UNCLASSIFIED
TM-INST-027
SWR METER CALIBRATION OVERVIEW
Construction, Theory, Calibration and Verification Procedures
Prepared by: Mervyn Martin, KO6NNH  •  Merced, California  •  26 May 2026
Amateur Radio / Electronics — Not for commercial calibration use

Table of Contents

  1. CHAPTER 1 — GENERAL INFORMATION
  2. CHAPTER 2 — THEORY OF OPERATION
  3. CHAPTER 3 — MATERIALS AND CONSTRUCTION
  4. CHAPTER 4 — ASSEMBLY PROCEDURES
  5. CHAPTER 5 — CALIBRATION PROCEDURE
  6. CHAPTER 6 — TUNING AND ADJUSTMENT
  7. CHAPTER 7 — VERIFICATION
  8. APPENDIX A — CALCULATIONS AND FORMULAS
  9. APPENDIX B — EXAMPLE RESULTS

CHAPTER 1 — GENERAL INFORMATION

Gear Profile

  • Example models: Generic bench or handheld units
  • Frequency range: Varies by model; verify datasheet
  • Connector type: BNC, SMA, or binding posts
  • Typical use: General measurement and calibration checks

Purpose

This guide describes a homebrew, no-calibration-needed method to calibrate a SWR meter using public reference signals and first-principles checks. It borrows techniques from:

  • ../gps_calibration.md
  • ../fm_broadcast_calibration.md
  • ../radio_standard_calibration.md
  • ../verification_procedures.md

What You Will Build

  • A simple reference load (homebrew 50 ohm)
  • A quarter-wave coax stub test fixture
  • Optional GPS 1PPS counter (if you want tighter frequency checks)

Expected Accuracy

  • Frequency axis: 0.1 to 1 ppm (with GPS or time standards)
  • SWR/impedance: limited by resistor tolerance (typically 1-2%)
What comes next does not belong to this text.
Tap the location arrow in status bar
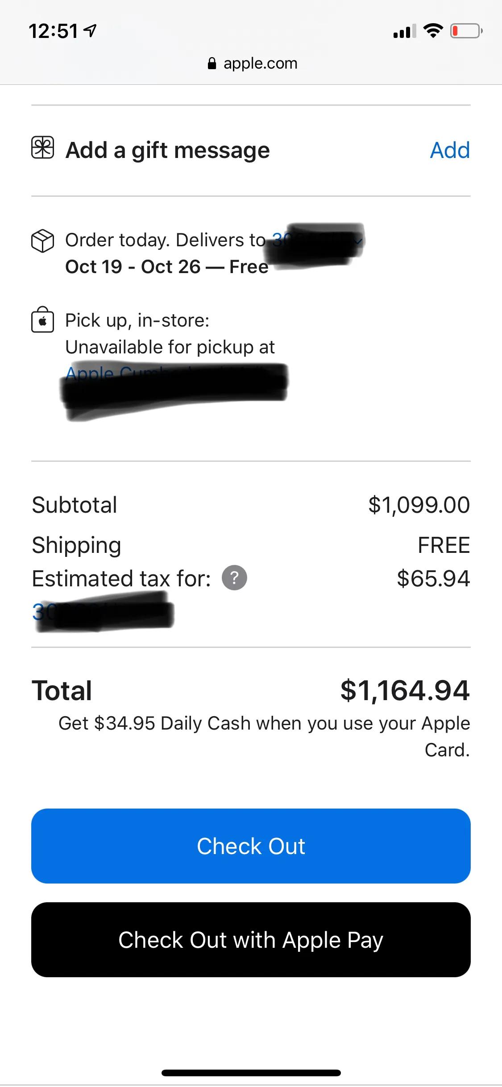 (x=91, y=31)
CHAPTER 2 — THEORY OF OPERATION

Calibration Philosophy

We use absolute references (GPS 1PPS, WWV/CHU, FM stations) and known physics (speed of light, coax velocity factor, resonance) to validate the analyzer without relying on any pre-calibrated lab equipment.

Key Principles

  1. Frequency accuracy: Check displayed frequency against GPS/WWV/CHU/FM carriers.
  2. Impedance accuracy: Validate using a known load and known reactance from a stub or LC.
  3. Repeatability: Measurements should be stable over time and temperature.

Reference Sources

  • GPS 1PPS: Atomic time tick (best accuracy).
  • WWV/CHU: HF time standards (good accuracy).
  • FM broadcast: Convenient local reference (moderate accuracy).
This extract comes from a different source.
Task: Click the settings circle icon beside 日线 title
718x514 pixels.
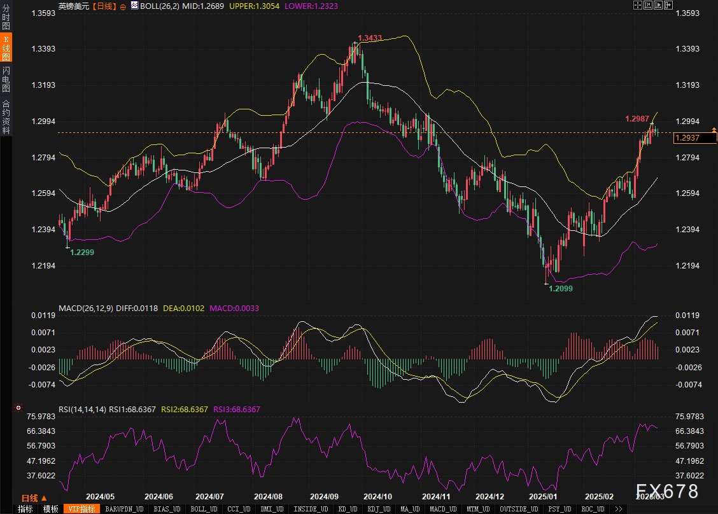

CHAPTER 3 — MATERIALS AND CONSTRUCTION

Build a 50 ohm Load

  • Use four 200 ohm, 1% resistors in parallel.
  • Solder directly inside a BNC/SMA connector shell if possible.
  • Keep leads short to reduce inductance.

Build a Quarter-Wave Stub

  • Choose coax with known velocity factor.
  • Cut to calculated length (see Calculations).
  • Short the far end (center to shield).
  • Label the stub with its target frequency and VF.

Optional GPS 1PPS Interface

  • GPS module with 1PPS output.
  • LED + resistor for lock indication.
  • Optional ESP32/CYD counter (see optional code example).

CHAPTER 4 — ASSEMBLY PROCEDURES

Assembly Steps

  1. Build or verify the 50 ohm load.
  2. Build one or more quarter-wave stubs (pick key bands).
  3. Prepare short, known-good test leads.
  4. Warm up the analyzer (10-15 minutes) before calibration checks.

CHAPTER 5 — CALIBRATION PROCEDURE

Step-by-Step

  1. Warm up the analyzer for 10-15 minutes.
  2. Frequency check using WWV/CHU or FM station:
  3. Measure known carrier.
  4. Calculate ppm error.
  5. Apply correction if supported.
  6. Impedance check using the 50 ohm load:
  7. Confirm 45-55 ohm range.
  8. Record SWR.
  9. Reactive check using the shorted stub:
  10. Find resonance dip.
  11. Compare with calculated frequency.
  12. Document the offsets and repeatability.

CHAPTER 6 — TUNING AND ADJUSTMENT

Frequency Axis Check

  • Measure WWV/CHU or FM carrier frequency.
  • Compare to published frequency.
  • If your analyzer supports frequency offset adjustment, apply correction.

Impedance/SWR Check

  • Connect the 50 ohm load.
  • The analyzer should read close to 50 ohm and low SWR.
  • Connect the shorted stub and locate the resonance dip; compare to expected.

Trim and Iterate

  • If stub resonance is off, trim length in small increments.
  • Re-check until resonance aligns within expected tolerance.

CHAPTER 7 — VERIFICATION

Verification Checklist

  • Re-measure the reference carrier after calibration.
  • Measure a second independent reference (FM vs WWV/CHU).
  • Confirm measurements are stable across 3-5 repetitions.

Acceptance Targets

  • Frequency accuracy: within 0.1-1 ppm of reference.
  • Load accuracy: within 1-2% of 50 ohm.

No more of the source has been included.